Work to complete — Once the pictures have been set aside, copy every remaining entry exactly.

Material provided —
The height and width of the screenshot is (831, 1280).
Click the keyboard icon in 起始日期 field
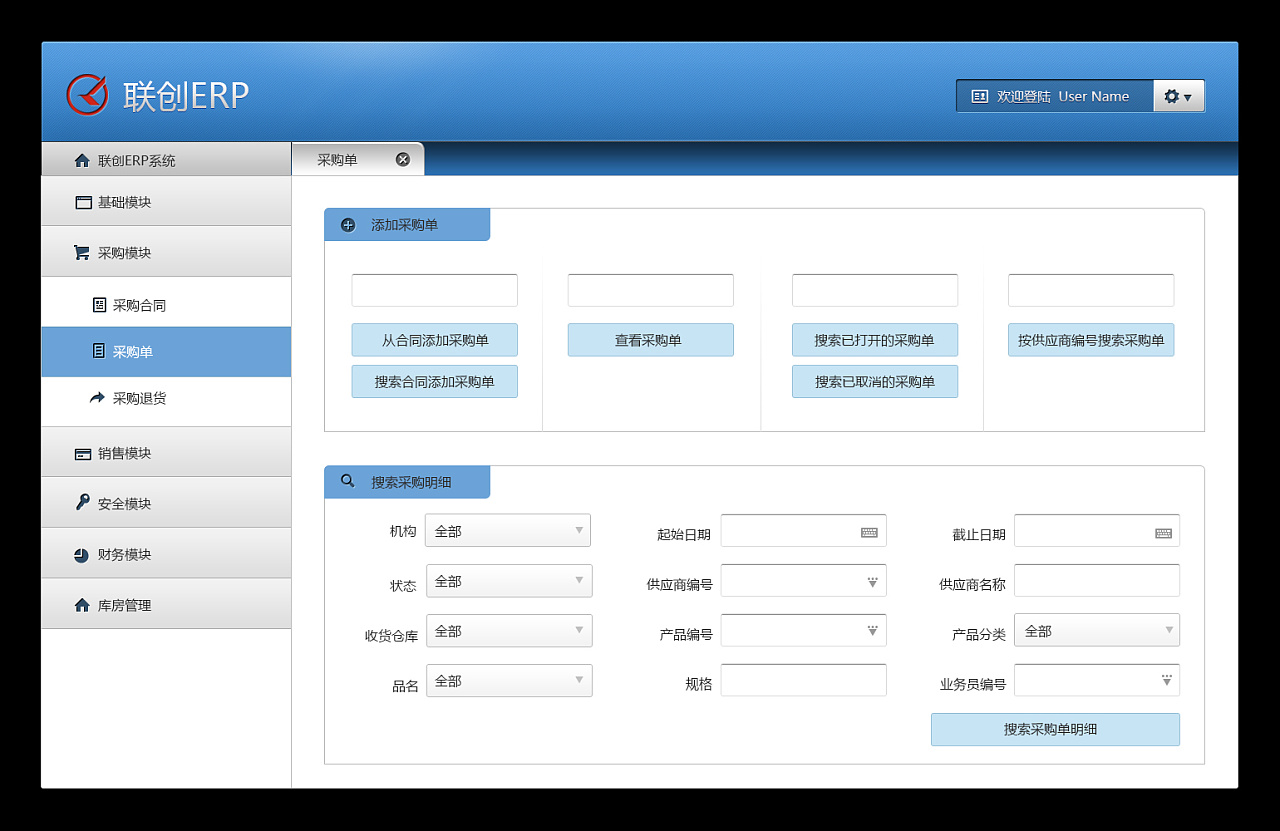pos(872,531)
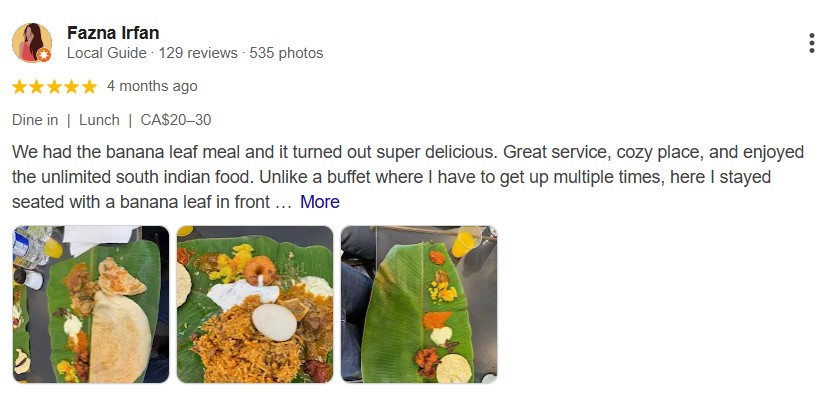Click the Local Guide label text

[107, 53]
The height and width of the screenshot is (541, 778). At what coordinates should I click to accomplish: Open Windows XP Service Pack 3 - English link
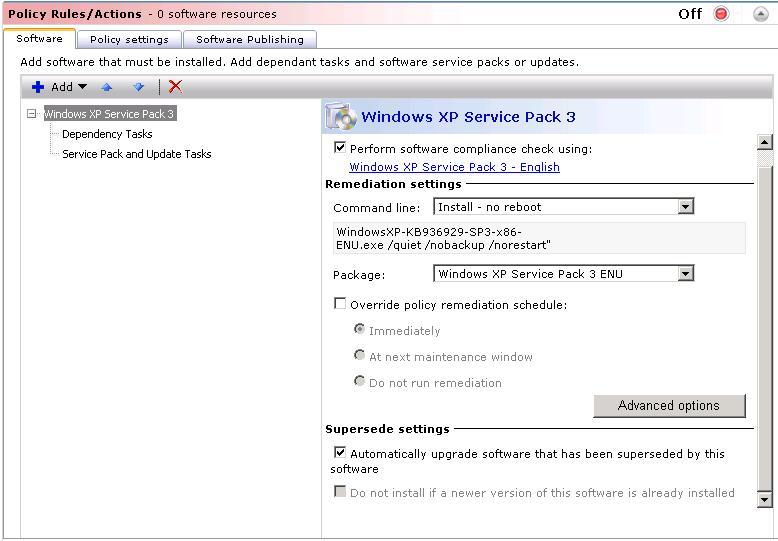(x=454, y=167)
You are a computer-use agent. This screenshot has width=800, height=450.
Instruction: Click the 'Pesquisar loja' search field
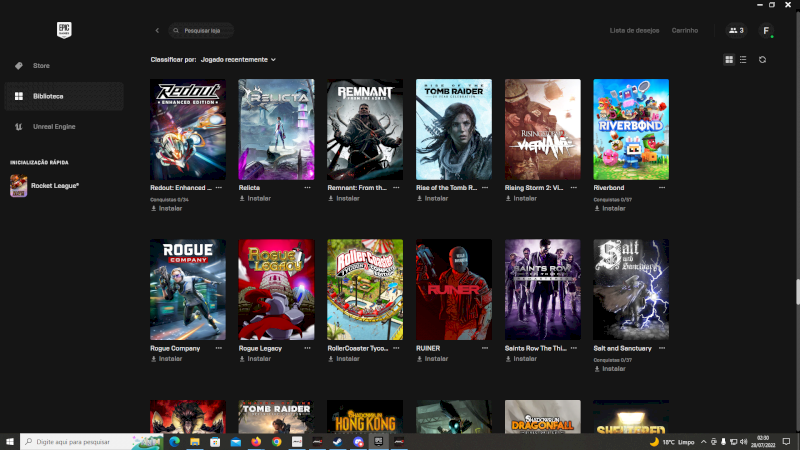click(x=205, y=31)
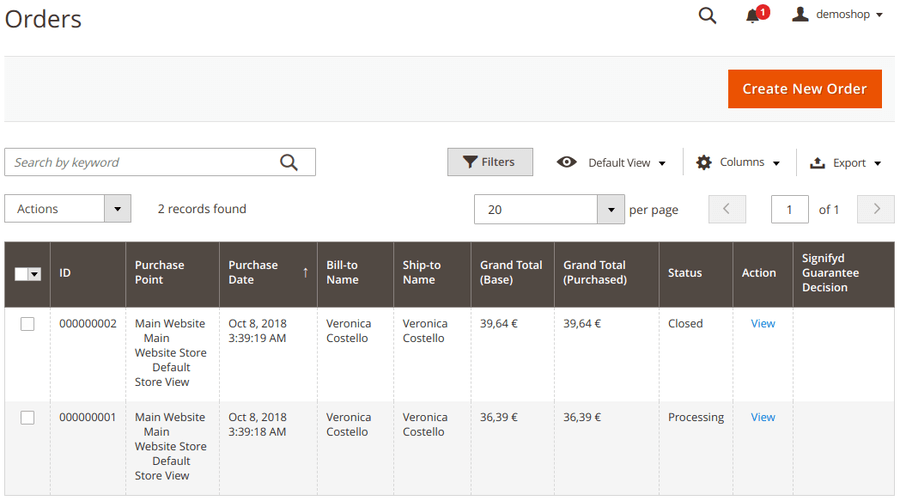Go to next page arrow
900x501 pixels.
click(x=876, y=209)
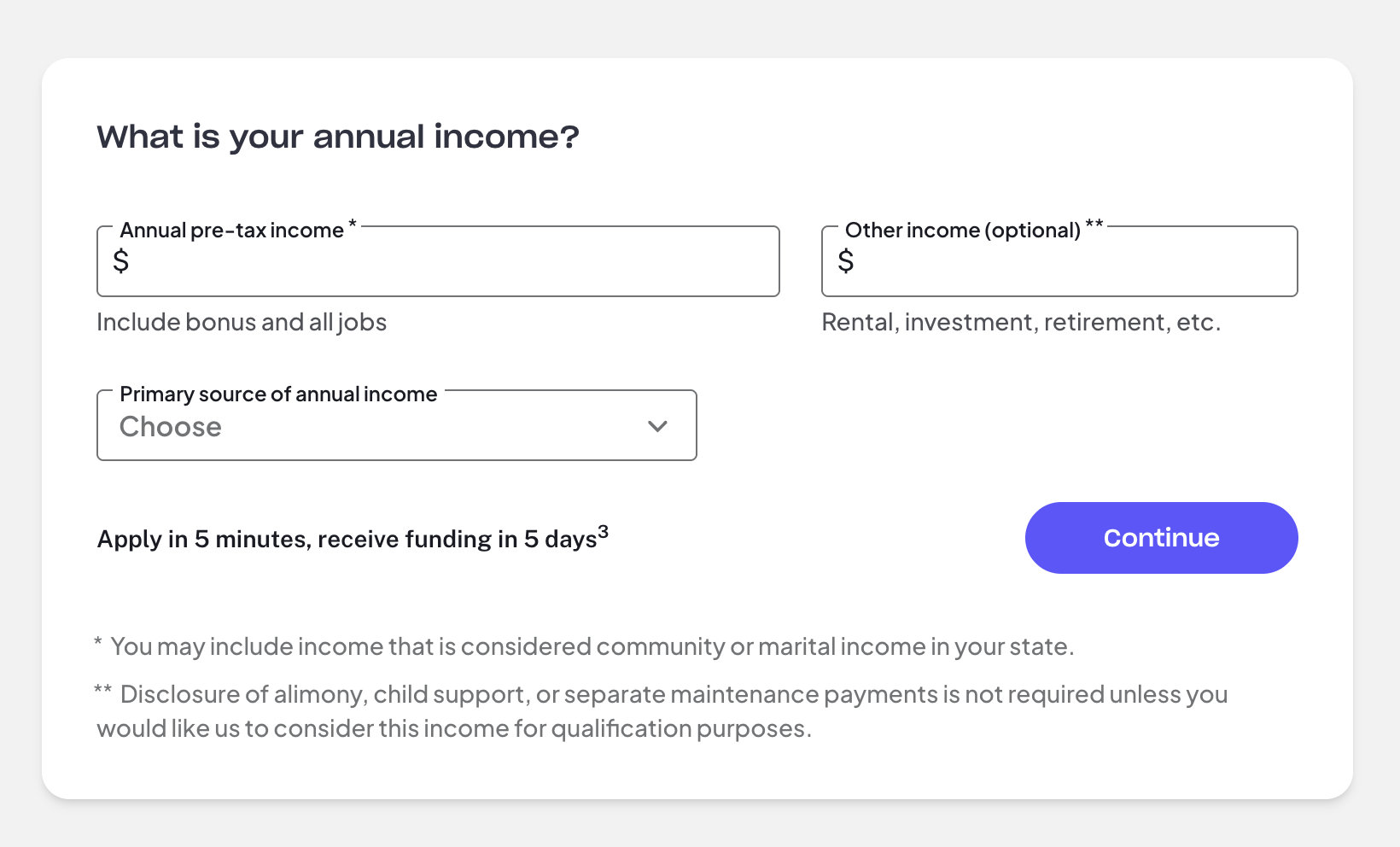Click the "Apply in 5 minutes" funding text

[x=347, y=540]
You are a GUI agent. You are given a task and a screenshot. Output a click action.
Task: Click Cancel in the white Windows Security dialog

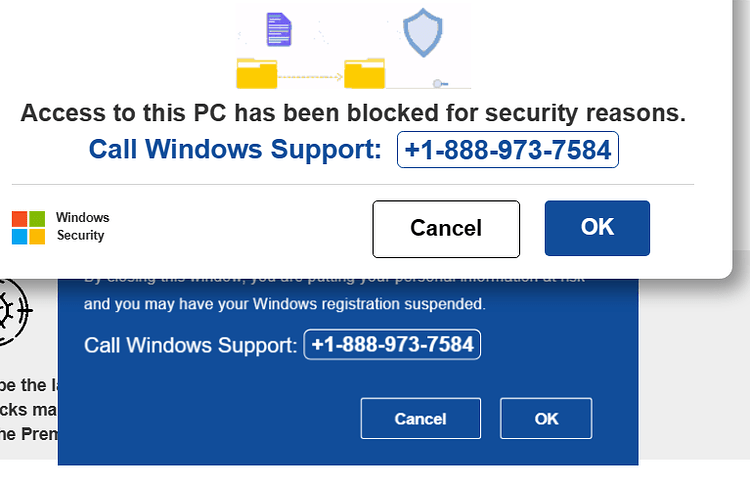446,229

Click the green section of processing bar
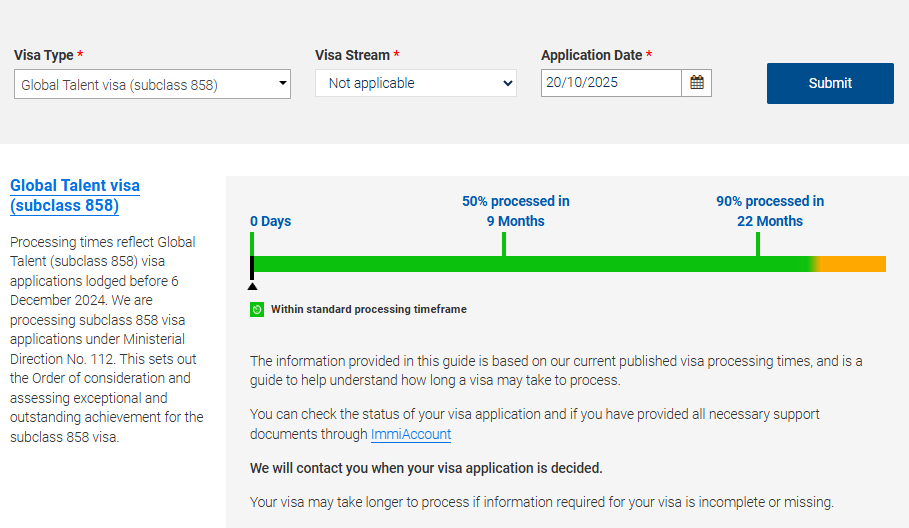pyautogui.click(x=530, y=264)
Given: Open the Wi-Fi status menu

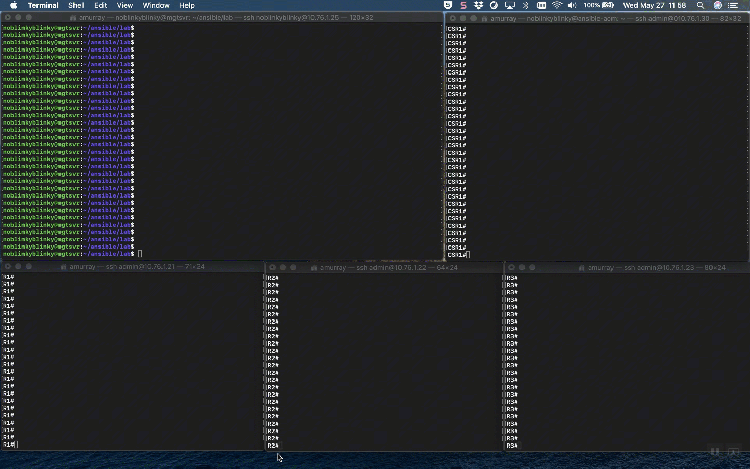Looking at the screenshot, I should 556,5.
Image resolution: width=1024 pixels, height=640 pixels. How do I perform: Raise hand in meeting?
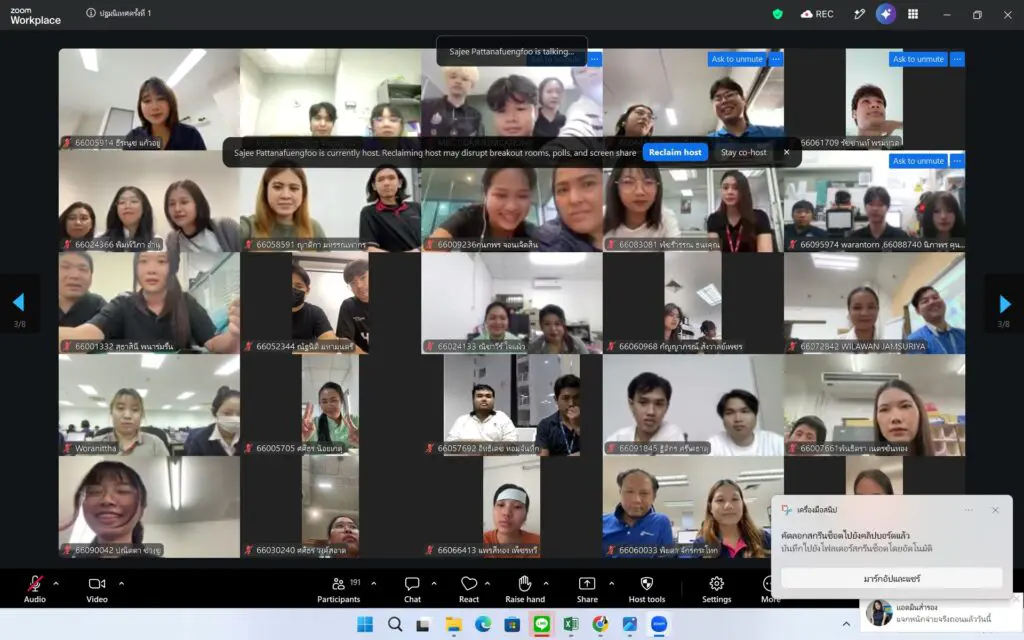[524, 588]
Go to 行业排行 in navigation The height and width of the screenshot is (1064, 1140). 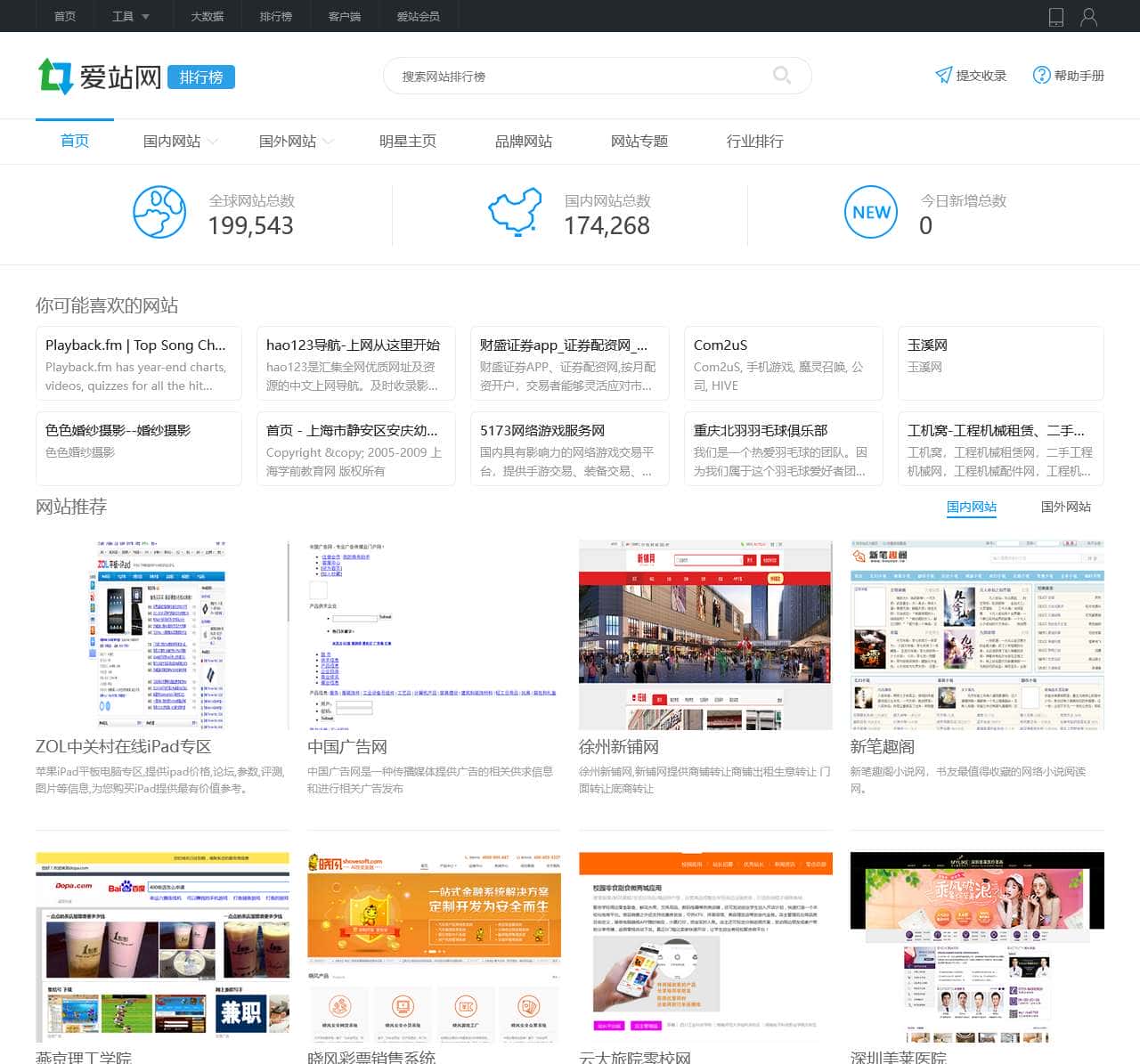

Task result —
The height and width of the screenshot is (831, 1280).
Click the keyboard icon in 起始日期 field
pos(872,531)
Click the Local Guide label text

[107, 53]
The height and width of the screenshot is (541, 778). At what coordinates should I click to accomplish: Open Windows XP Service Pack 3 - English link
(x=454, y=167)
You are a computer-use agent. This screenshot has width=800, height=450.
Instruction: Click the 'Pesquisar loja' search field
click(x=205, y=31)
Go to next page arrow
900x501 pixels.
click(x=876, y=209)
Click the "Apply in 5 minutes" funding text

[x=347, y=540]
You are a GUI agent. You are given a task and a screenshot. Output a click action.
Task: Click Cancel in the white Windows Security dialog

446,229

Click the green section of processing bar
pyautogui.click(x=530, y=264)
Given: Open the Wi-Fi status menu

Looking at the screenshot, I should 556,5.
Image resolution: width=1024 pixels, height=640 pixels. How do I perform: Raise hand in meeting?
[524, 588]
Go to 行业排行 in navigation The height and width of the screenshot is (1064, 1140). 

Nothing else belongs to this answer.